__WHAT YOU ARE ASKED TO DO__
Without pictures, return the lines from the one containing "This screenshot has width=583, height=429." through the last line of the data below, exactly.

__DATA TO PROCESS__
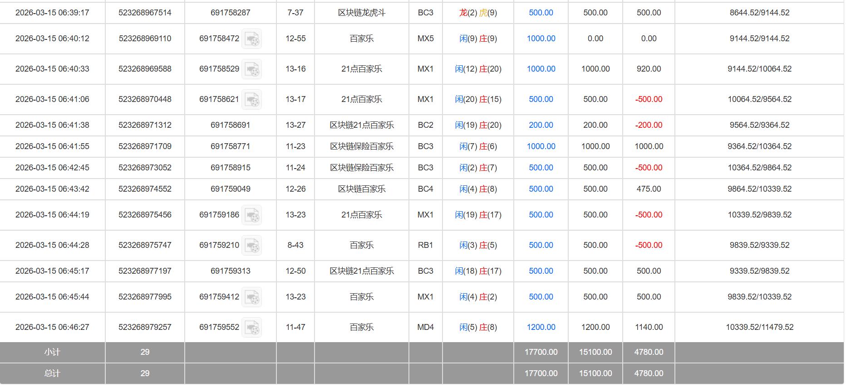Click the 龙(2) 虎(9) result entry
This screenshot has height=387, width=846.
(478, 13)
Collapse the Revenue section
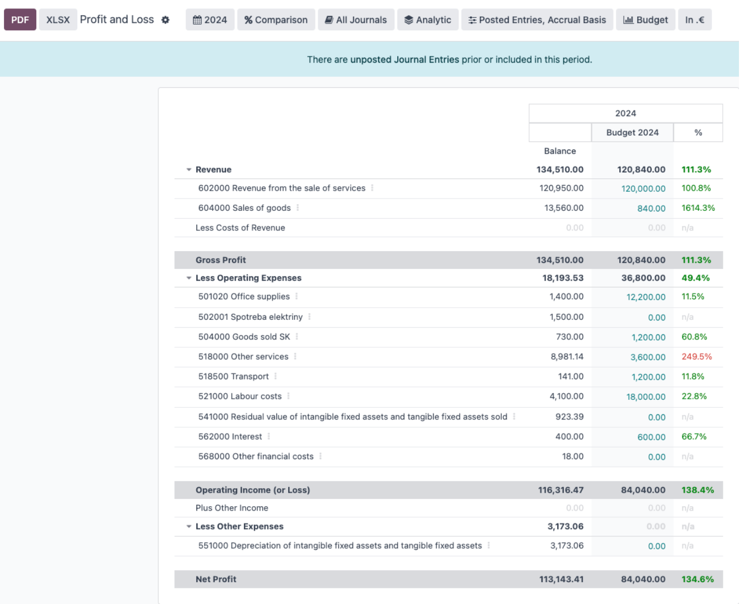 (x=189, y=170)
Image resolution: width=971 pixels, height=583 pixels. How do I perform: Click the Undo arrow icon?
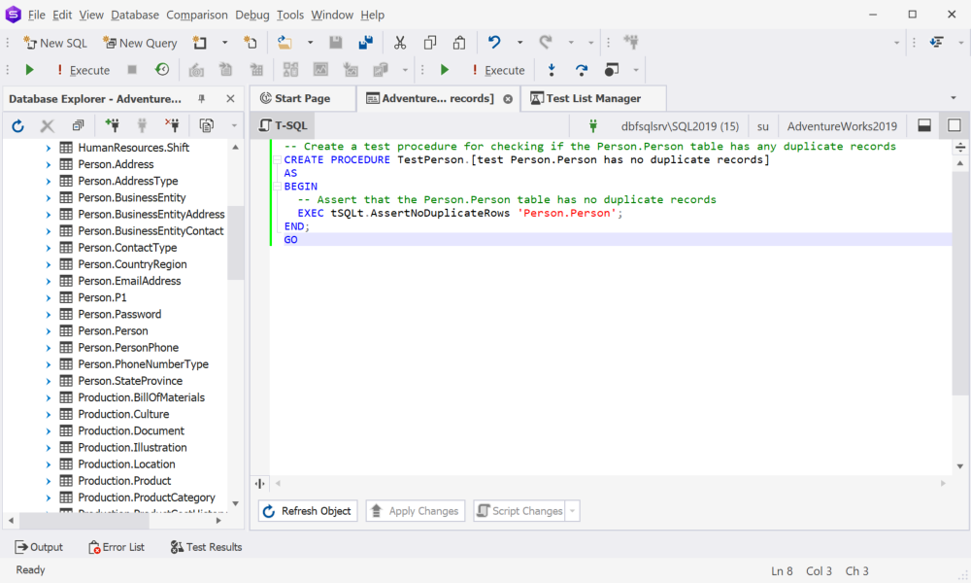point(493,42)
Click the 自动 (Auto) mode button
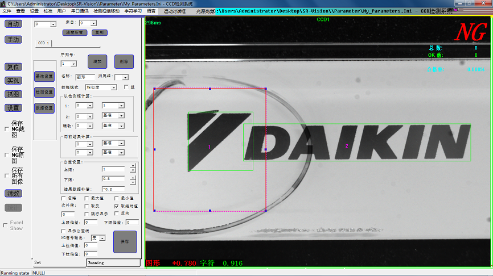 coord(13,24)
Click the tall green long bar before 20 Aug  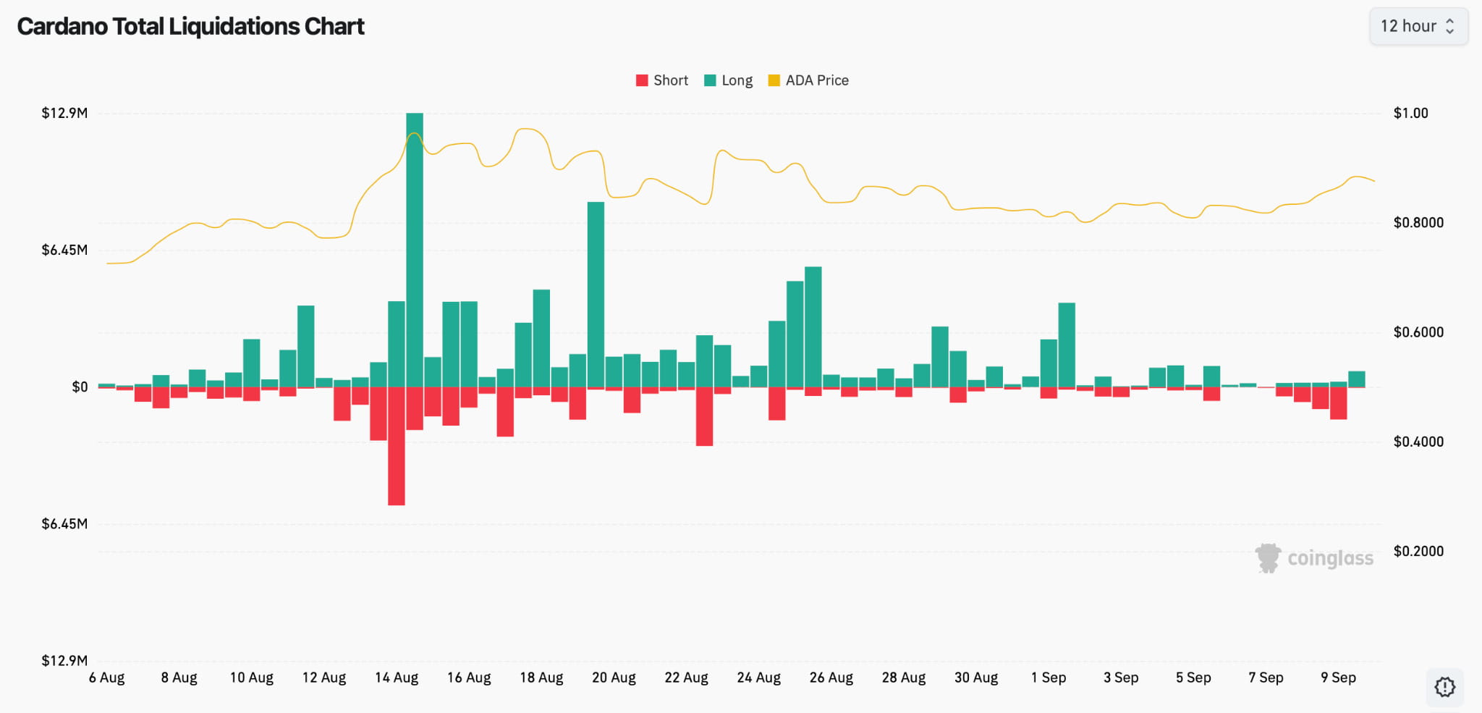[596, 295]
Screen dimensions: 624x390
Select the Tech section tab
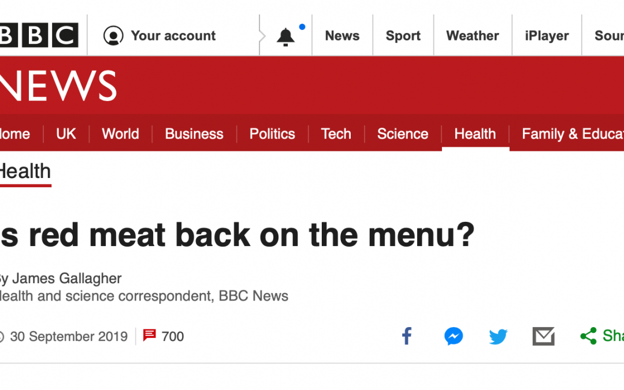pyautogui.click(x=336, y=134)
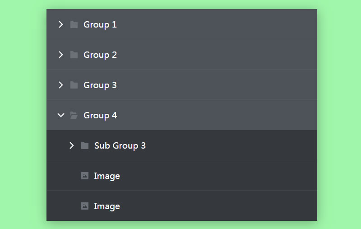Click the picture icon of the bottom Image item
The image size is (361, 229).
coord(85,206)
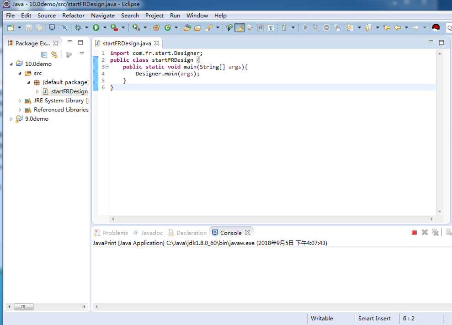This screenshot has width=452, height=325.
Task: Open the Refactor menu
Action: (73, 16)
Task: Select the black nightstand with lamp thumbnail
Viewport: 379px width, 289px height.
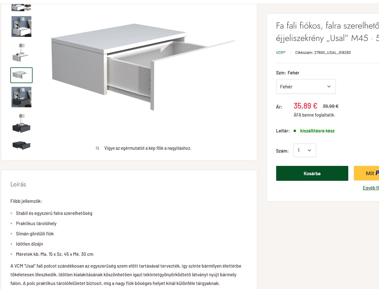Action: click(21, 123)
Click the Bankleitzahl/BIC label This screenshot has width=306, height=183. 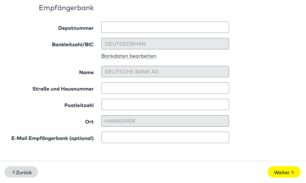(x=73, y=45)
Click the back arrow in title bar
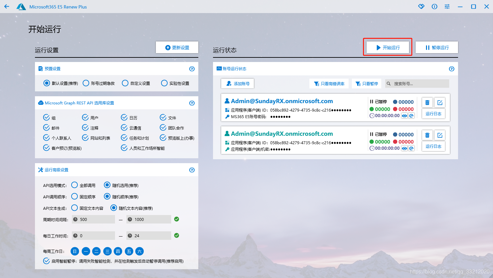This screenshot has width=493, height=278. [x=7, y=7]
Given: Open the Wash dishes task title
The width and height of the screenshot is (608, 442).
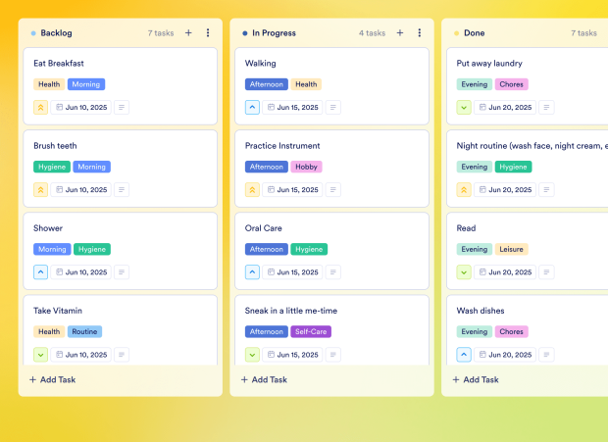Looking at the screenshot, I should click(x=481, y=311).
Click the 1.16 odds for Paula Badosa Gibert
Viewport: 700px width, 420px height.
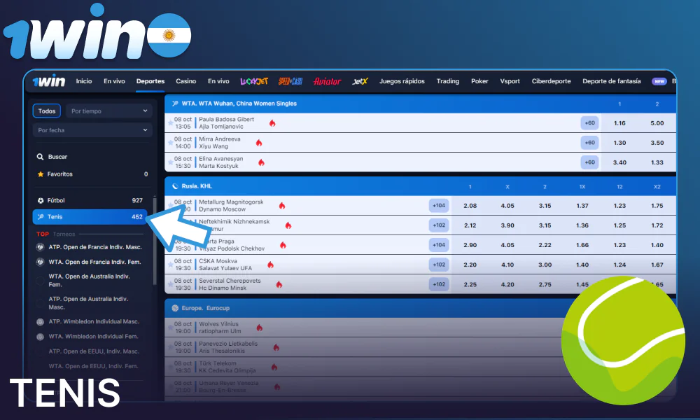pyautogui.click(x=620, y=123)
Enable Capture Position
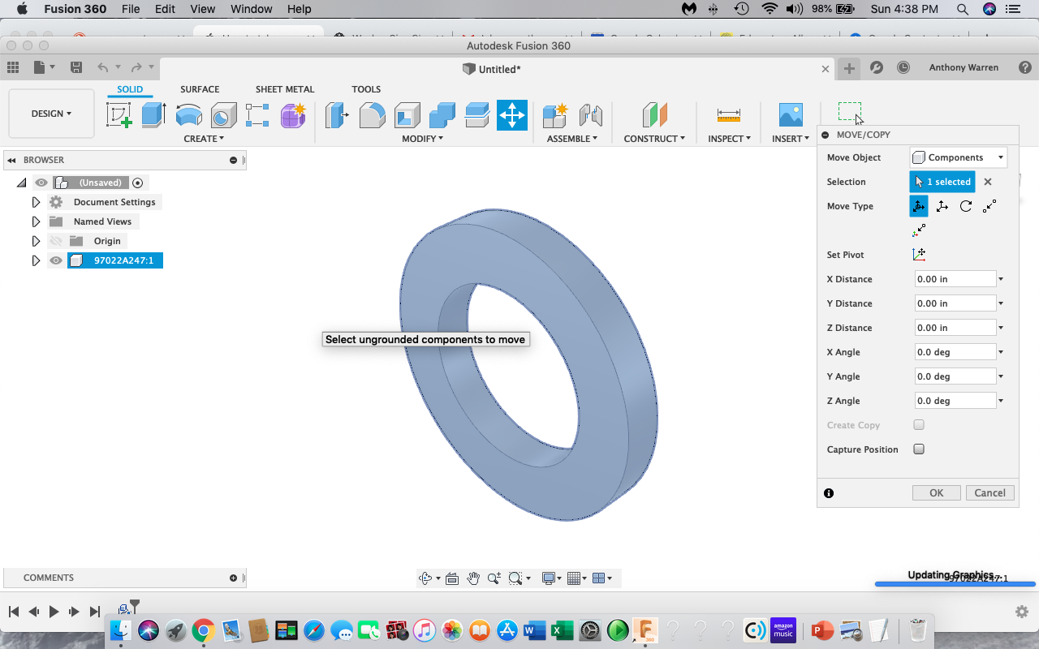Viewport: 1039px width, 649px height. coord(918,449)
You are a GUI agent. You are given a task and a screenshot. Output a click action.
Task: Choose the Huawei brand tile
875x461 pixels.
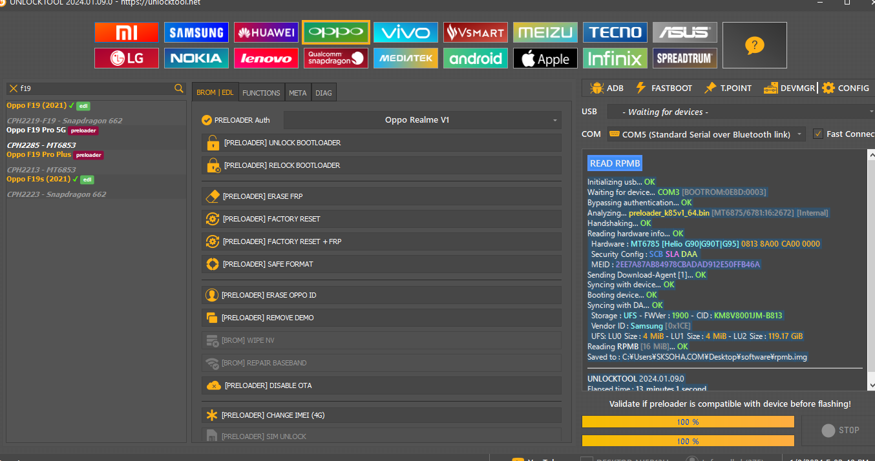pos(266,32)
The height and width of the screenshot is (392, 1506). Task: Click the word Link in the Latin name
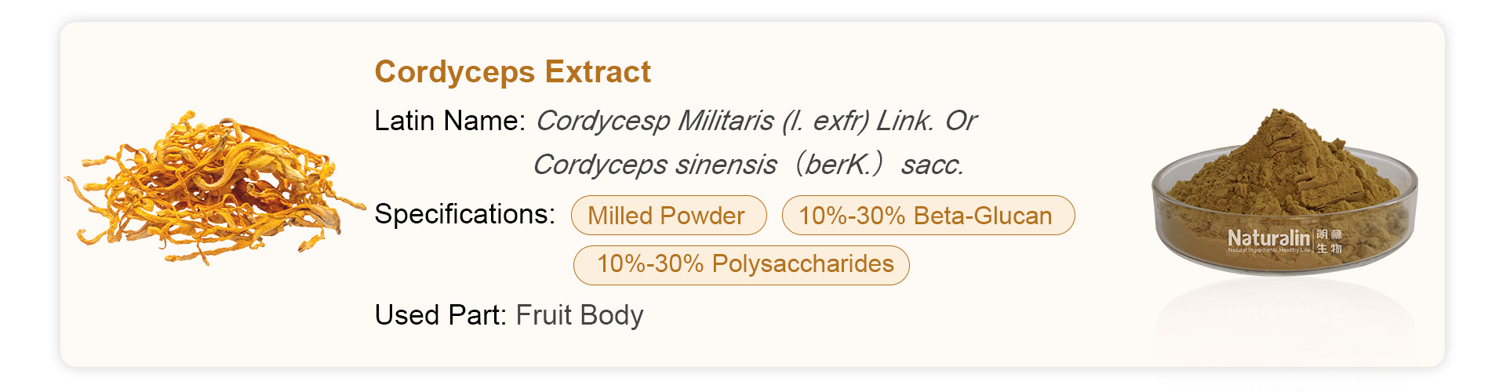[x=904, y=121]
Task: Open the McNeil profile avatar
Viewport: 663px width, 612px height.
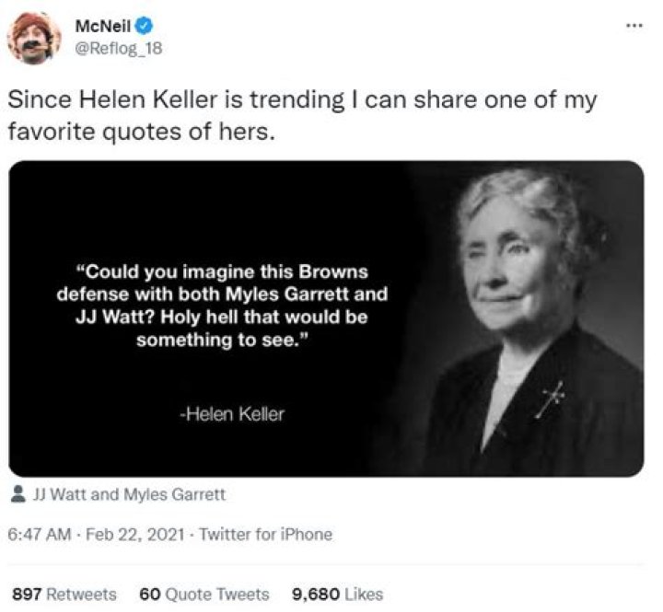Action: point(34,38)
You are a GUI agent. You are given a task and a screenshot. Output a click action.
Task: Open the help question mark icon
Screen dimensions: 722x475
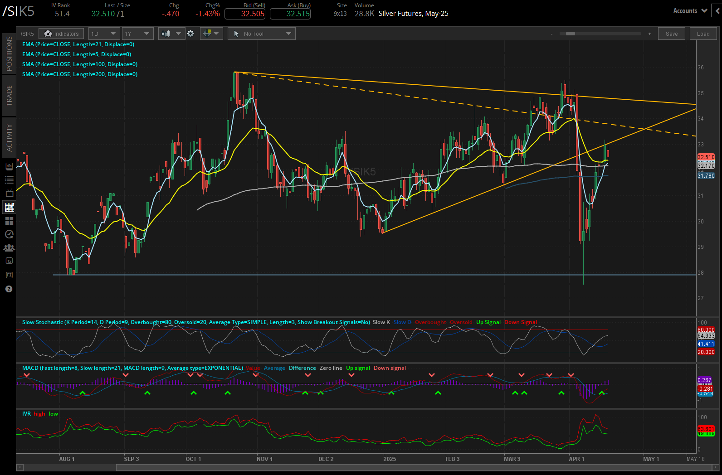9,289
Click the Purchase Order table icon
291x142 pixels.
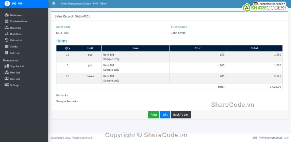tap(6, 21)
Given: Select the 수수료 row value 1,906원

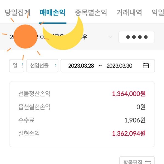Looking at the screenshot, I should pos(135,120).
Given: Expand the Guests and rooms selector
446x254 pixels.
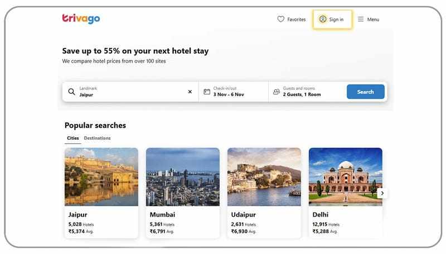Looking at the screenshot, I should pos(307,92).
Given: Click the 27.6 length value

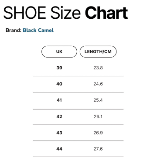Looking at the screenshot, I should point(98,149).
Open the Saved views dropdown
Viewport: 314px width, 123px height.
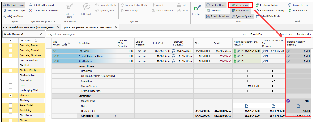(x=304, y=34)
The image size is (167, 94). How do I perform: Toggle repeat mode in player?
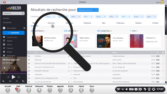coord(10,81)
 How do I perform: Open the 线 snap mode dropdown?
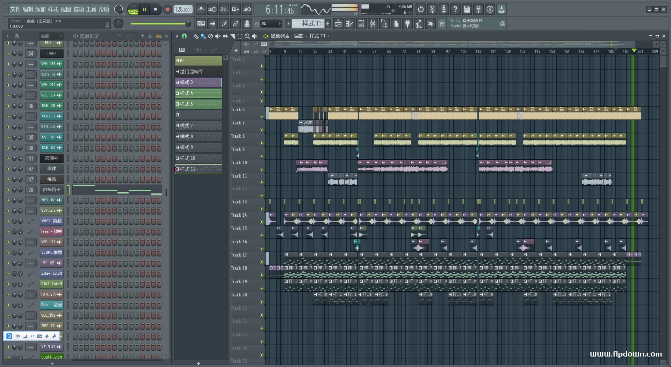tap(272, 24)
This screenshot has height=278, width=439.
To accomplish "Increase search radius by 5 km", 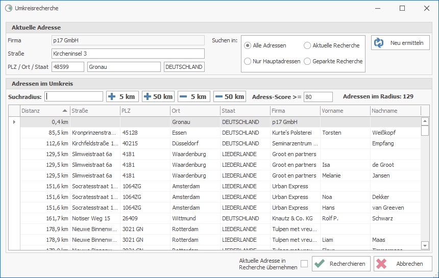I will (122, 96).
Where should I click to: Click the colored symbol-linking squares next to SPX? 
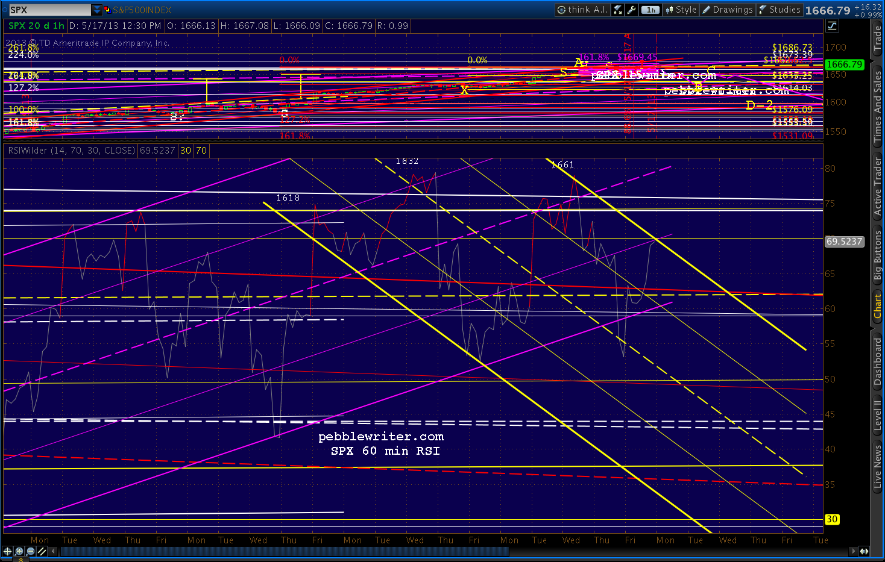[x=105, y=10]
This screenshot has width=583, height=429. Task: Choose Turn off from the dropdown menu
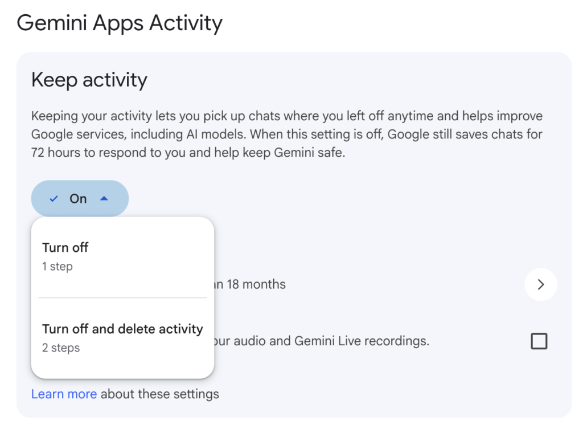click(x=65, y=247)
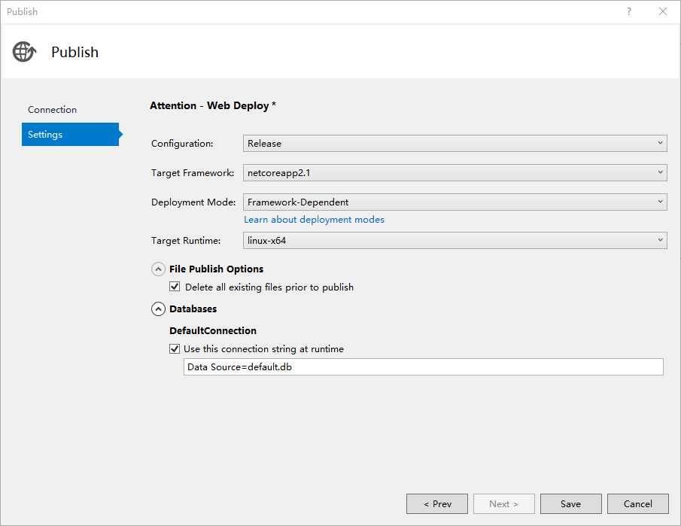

__RESULT__
This screenshot has width=583, height=429. Task: Choose Turn off from the dropdown menu
click(x=65, y=247)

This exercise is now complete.